Rows of pointing data:
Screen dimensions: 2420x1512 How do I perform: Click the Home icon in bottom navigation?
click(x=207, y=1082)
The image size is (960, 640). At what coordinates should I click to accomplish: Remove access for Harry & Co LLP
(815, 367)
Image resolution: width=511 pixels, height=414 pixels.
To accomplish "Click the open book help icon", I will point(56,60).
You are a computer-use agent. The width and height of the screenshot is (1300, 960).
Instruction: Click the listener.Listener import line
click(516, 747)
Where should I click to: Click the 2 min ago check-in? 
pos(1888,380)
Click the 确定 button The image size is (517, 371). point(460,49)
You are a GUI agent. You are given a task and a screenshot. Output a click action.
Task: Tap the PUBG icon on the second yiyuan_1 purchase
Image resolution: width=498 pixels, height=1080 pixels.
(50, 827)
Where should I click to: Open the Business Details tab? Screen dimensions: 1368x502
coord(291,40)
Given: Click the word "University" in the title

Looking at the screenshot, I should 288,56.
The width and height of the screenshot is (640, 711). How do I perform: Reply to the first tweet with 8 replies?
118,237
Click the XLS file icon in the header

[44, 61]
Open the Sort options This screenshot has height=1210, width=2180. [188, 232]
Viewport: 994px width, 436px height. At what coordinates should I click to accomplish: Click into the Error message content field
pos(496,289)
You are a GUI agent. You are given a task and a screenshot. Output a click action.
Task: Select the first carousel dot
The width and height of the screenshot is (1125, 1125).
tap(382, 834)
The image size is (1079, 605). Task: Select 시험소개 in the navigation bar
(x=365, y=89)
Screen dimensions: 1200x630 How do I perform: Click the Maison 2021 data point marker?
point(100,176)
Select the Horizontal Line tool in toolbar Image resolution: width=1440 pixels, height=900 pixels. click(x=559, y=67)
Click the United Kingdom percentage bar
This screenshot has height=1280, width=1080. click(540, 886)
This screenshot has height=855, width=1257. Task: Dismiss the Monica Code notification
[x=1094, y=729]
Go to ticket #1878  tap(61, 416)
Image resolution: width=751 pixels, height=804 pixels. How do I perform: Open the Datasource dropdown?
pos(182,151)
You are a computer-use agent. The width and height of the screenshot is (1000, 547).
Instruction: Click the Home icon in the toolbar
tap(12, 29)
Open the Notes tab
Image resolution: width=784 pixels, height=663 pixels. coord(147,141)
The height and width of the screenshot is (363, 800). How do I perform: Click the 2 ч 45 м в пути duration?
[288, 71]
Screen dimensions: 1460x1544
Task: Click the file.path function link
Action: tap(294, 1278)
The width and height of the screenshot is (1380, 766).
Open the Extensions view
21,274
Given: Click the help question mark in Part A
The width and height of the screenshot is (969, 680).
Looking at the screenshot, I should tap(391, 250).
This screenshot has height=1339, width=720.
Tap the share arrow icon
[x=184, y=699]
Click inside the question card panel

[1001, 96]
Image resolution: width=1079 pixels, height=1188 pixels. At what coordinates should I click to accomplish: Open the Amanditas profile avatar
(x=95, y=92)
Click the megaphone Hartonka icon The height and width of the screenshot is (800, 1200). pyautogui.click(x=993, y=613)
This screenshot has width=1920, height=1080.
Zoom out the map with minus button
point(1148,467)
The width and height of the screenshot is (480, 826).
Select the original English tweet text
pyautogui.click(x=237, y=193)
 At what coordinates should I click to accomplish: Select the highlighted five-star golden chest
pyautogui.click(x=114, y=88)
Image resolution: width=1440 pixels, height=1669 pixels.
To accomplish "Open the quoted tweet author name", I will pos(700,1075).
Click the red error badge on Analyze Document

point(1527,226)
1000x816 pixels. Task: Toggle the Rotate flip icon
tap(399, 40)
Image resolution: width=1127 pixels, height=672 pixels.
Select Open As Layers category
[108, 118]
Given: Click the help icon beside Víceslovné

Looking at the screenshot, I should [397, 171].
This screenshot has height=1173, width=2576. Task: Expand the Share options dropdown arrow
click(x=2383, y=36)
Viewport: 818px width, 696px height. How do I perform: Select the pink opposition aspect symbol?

*Written request:* Extract the lines in the records above from the one containing "The width and height of the screenshot is (1380, 766)." through the one containing "point(1148,467)", both included, and repeat them exactly.

*Completed task:*
The width and height of the screenshot is (1380, 766).
Open the Extensions view
21,274
Given: Click the help question mark in Part A
The width and height of the screenshot is (969, 680).
Looking at the screenshot, I should tap(391, 250).
This screenshot has height=1339, width=720.
Tap the share arrow icon
[x=184, y=699]
Click inside the question card panel

[1001, 96]
Image resolution: width=1079 pixels, height=1188 pixels. At what coordinates should I click to accomplish: Open the Amanditas profile avatar
(x=95, y=92)
Click the megaphone Hartonka icon The height and width of the screenshot is (800, 1200). pyautogui.click(x=993, y=613)
This screenshot has width=1920, height=1080.
Zoom out the map with minus button
point(1148,467)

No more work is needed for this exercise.